[Task to carry out]:
Line count for "agent": give how many lines in the data below contain it, with no other words.

Stored data entries:
################
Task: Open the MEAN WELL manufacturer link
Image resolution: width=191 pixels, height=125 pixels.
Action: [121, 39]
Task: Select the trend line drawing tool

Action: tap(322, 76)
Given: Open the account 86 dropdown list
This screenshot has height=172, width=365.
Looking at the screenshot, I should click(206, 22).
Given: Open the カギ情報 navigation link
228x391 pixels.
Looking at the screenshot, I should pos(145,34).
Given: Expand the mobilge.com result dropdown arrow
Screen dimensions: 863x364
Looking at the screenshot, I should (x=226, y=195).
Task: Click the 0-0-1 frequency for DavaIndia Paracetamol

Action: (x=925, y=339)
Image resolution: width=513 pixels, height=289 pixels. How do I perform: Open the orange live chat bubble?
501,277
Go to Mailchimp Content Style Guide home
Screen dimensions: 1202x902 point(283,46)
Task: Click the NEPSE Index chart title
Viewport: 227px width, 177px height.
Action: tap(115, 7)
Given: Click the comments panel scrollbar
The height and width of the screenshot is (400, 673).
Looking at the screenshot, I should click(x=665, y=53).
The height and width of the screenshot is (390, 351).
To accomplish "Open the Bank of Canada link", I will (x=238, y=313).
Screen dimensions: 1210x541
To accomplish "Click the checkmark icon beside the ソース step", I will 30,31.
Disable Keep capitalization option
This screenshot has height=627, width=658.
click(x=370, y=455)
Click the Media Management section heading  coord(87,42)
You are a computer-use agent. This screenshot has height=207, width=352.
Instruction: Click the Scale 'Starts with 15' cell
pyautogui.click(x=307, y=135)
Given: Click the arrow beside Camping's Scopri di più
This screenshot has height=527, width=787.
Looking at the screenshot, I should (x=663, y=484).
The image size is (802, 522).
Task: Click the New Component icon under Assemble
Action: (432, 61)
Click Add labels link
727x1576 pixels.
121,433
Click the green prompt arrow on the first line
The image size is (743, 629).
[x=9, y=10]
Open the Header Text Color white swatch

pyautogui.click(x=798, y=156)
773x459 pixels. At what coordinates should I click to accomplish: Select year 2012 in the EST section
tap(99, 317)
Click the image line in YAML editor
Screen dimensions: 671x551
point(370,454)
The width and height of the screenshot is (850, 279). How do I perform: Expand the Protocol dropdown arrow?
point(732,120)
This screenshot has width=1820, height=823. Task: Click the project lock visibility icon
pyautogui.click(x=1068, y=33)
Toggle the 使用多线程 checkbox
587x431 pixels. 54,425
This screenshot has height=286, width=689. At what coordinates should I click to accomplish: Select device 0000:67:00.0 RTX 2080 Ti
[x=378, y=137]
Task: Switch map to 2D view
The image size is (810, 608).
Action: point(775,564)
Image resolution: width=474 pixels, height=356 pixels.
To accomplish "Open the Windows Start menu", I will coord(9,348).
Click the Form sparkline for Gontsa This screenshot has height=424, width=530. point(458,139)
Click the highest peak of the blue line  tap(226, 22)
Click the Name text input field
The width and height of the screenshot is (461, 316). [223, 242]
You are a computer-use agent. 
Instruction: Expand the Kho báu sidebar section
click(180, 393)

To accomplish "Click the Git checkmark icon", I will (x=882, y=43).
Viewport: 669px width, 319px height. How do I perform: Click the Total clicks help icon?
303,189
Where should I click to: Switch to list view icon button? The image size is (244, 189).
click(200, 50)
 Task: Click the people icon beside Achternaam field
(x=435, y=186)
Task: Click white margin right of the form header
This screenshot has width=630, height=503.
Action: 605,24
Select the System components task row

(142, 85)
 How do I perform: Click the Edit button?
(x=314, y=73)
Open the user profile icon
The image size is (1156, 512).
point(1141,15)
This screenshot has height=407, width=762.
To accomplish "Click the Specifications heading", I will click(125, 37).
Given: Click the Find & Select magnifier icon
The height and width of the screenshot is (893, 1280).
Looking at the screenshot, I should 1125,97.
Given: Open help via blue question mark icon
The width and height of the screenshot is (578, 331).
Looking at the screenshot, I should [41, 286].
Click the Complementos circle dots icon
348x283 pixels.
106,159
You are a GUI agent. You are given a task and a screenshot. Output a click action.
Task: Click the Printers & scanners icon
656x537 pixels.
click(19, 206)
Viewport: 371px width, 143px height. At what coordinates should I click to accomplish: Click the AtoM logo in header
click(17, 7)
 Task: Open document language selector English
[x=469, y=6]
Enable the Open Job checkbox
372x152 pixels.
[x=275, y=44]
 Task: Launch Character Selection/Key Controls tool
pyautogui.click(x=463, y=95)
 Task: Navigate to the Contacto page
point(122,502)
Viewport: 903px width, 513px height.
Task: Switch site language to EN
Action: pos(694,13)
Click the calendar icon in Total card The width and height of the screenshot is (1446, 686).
################
[Result]:
3